In den letzten Jahren hat sich ein besorgniserregender Trend abgezeichnet: Immer mehr Jugendliche greifen zu Zigaretten und E-Zigaretten, auch bekannt als Vapes. Besonders auffällig ist, dass junge Mädchen häufiger rauchen und vapen als noch vor fünf Jahren. Während der Zigarettenkonsum bei jungen Erwachsenen tendenziell zurückgeht, scheinen die Jüngeren wieder mehr zu greifen.

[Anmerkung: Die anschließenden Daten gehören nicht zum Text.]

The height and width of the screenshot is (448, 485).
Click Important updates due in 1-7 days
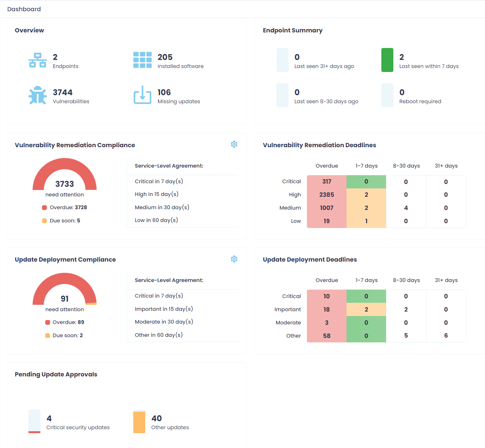(x=366, y=310)
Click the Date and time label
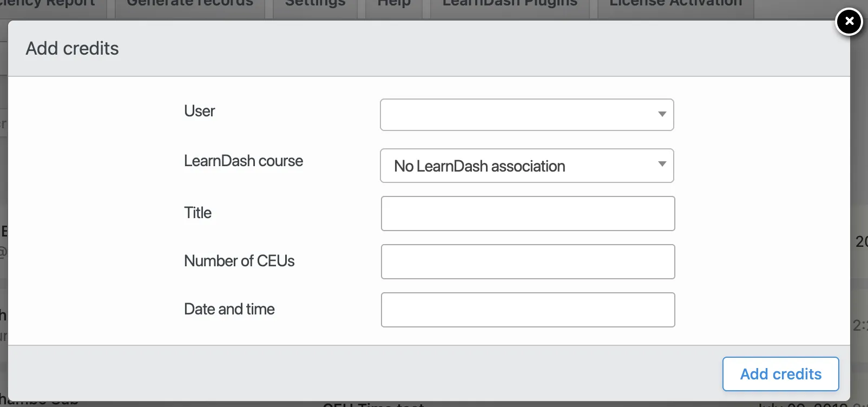Viewport: 868px width, 407px height. 229,309
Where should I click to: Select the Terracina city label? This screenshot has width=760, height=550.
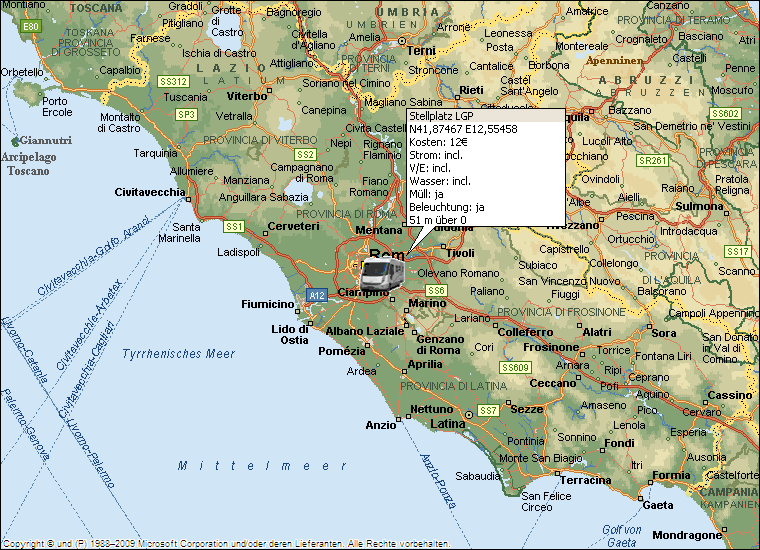click(584, 480)
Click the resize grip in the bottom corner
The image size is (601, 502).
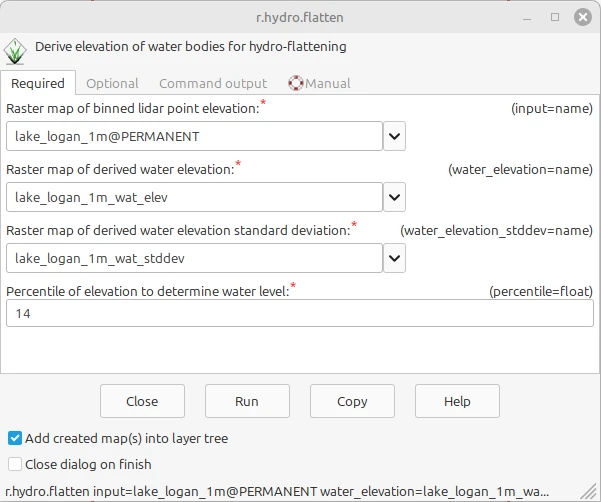[591, 492]
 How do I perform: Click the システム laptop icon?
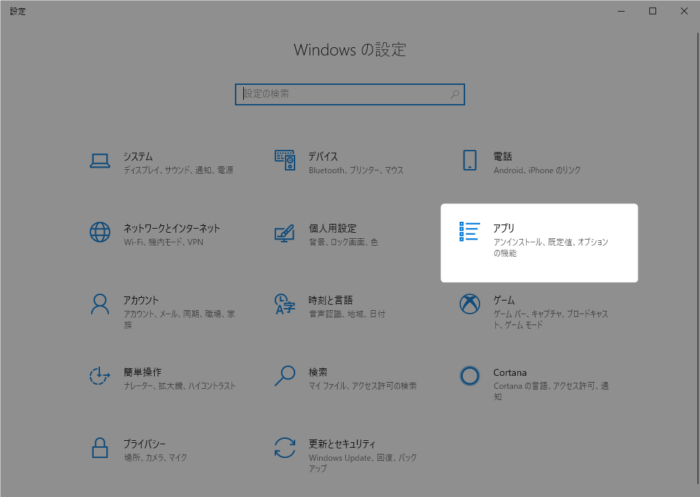click(99, 161)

Was steckt hinter dieser Entwicklung und welche Maßnahmen können ergriffen werden, um diesem Trend entgegenzuwirken?

Warum Jugendliche zu Vapes greifen

E-Zigaretten sind in den letzten Jahren zu einem beliebten Ersatz für herkömmliche Zigaretten geworden. Sie gelten oft als modisch und weniger schädlich. Doch dieser Trugschluss kann gefährlich sein. Viele Jugendliche sind sich der gesundheitlichen Risiken des Vapens nicht bewusst, da oft angenommen wird, dass der Verzicht auf Tabakrauch automatisch gesünder ist. In Wahrheit enthalten viele E-Liquids Nikotin und andere schädliche Substanzen, die süchtig machen und gesundheitsschädlich sein können. Da Vapes in einer Vielzahl von Geschmacksrichtungen erhältlich sind, sprechen sie zudem besonders junge Menschen an.

Die Rolle der Prävention und Aufklärung

Um dem steigenden Konsum entgegenzuwirken, ist eine umfassende Aufklärung in Schulen unerlässlich. Präventionsprogramme sollten nicht nur die gesundheitlichen Risiken des Rauchens und Vapens thematisieren, sondern auch die sozialen und psychologischen Aspekte beleuchten. Es ist wichtig, Jugendliche über die Suchtgefahr von Nikotin aufzuklären und ihnen Alternativen zu bieten. Schulen könnten darüber hinaus Workshops organisieren, in denen ehemalige Raucher:innen über ihre Erfahrungen berichten. Dies könnte die Schüler:innen auf eine persönlichere Weise ansprechen.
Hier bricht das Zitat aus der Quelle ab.